Yes, you did hear me correctly. I have discovered the secret. So, brace yourself, this is going to blow your mind.
The secret to writing is to Just Do It, Just Write. That's it; it's that simple and that hard. It's not a secret at all, when you really think about it. But I didn't know this. It made me realize that there are probably a million other writers, newbies and pros alike, who also haven't figured it out yet, who keep asking the question: "how do they do it?"
I'm going to tell you.
It sounds so easy (Just Do it, Just Write). But all you writers out there know that this isn't the case. You hear all your favorite authors talk about how you have to make a routine and stick with it; how you have to guard your writing time; how you have to dedicate yourself and show up for the job even when it's the last thing you want to do and the-world-is-ending-O-M-G-this-is-torture. And they're right, imagine that. You have to do all these things. You have to get up and drag yourself to the computer and that damned blinking cursor. You have to drink endless cups of tea and coffee and forget to eat. You have to wrack your brain and then come up with nothing, and then start wracking again. And you cannot stop. You have to keep going. It sucks and then sucks some more and then...yes, more sucking. You wonder why you even bother and if it's too late to opt out and become a go-go dancer. And then, all of a sudden, in the midst of all the suck, the clouds part, music starts up, and it doesn't suck anymore.

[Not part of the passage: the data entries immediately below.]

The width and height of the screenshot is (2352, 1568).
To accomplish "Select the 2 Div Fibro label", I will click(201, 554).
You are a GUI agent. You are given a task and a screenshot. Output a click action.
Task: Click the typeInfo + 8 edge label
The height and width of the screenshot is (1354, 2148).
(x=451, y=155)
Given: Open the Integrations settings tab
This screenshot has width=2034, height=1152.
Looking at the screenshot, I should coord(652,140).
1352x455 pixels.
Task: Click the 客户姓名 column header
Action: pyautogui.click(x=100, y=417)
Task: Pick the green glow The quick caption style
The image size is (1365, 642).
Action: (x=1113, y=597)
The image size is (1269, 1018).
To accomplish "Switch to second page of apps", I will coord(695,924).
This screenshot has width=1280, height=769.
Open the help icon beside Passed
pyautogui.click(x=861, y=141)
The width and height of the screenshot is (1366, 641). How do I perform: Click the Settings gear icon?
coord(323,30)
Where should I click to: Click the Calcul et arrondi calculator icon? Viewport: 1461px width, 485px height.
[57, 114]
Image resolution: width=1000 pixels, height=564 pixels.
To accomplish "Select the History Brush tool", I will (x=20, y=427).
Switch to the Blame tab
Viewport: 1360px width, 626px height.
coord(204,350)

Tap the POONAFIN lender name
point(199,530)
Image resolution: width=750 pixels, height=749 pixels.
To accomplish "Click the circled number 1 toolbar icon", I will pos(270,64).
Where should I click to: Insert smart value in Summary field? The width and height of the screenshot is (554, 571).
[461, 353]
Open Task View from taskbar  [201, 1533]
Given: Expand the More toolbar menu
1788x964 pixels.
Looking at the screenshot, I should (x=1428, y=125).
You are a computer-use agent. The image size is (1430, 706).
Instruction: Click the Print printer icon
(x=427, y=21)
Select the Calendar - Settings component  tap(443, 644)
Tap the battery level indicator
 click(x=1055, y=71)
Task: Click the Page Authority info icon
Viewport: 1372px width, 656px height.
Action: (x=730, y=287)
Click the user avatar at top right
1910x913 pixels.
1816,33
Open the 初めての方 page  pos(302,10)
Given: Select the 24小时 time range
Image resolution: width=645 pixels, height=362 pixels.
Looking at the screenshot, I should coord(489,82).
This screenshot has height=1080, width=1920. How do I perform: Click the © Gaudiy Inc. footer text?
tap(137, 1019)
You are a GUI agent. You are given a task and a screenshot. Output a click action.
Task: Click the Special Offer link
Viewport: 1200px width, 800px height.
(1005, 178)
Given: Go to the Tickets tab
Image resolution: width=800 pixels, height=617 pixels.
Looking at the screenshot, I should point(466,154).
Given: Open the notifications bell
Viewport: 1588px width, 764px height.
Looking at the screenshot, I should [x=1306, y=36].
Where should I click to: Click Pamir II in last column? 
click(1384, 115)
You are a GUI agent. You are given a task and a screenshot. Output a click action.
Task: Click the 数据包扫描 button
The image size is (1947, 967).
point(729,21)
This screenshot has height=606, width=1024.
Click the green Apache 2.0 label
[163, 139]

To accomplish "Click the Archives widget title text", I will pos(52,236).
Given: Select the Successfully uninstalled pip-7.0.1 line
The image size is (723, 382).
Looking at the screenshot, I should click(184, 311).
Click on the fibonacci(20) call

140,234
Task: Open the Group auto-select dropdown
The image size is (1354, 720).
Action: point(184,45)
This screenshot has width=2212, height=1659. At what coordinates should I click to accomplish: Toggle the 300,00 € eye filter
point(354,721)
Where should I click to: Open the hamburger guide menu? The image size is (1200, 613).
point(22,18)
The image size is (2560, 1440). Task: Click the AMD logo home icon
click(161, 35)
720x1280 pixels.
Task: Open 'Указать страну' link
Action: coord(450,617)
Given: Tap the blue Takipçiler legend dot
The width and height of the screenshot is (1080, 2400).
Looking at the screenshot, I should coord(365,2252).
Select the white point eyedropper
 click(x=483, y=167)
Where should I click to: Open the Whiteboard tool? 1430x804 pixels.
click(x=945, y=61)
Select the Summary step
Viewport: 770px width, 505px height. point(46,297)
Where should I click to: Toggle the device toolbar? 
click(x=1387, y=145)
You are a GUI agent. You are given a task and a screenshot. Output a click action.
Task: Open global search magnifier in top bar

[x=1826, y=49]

Yesterday, the very foundation that I built my writing career on shifted. Actually, that's too light a word. It flipped upside down. My writing has always come in great bursts of muse-induced inspiration where I could write for nine hours at a time only to then not write for another week or two. I told myself that I was covering so much ground during those nine hours that this pattern was okay.
Last night I figured out that it wasn't okay, and that I had it all wrong. Most days the muse doesn't show up, but I think I speak for all you writers when I say that on the days it does, it's like Christmas and New Years and Thanksgiving and Mardi Gras, all wrapped up into one adrenaline, sweat-soaked, caffeinated package. It's the days that the muse is gone, though, that really count. Sometimes those days are good, sometimes bad, sometimes they're simply okay. The point it to not shy away from the office just because the muse isn't waiting for you there. You might only write 3 words, you might write a 1,000. But every single one of them count.
I don't know if it's just me, but on the days where the writing isn't coming smoothly, I do some of my best thinking. Because let's face it, if you can't write, you're just sitting and thinking about writing. I think about my characters and why they do the things they do, I think about that one comma and if it really needs to be there, I think about plot and structure, and every other messy detail that comes along with writing a book. These days days count.
The days where inspiration is pouring out of your ears count.
Everyday counts.
The moral to the story is what they've been saying since the beginning of time: Just Do It, Just Write. Like right now...why are you still reading this sentence, GO!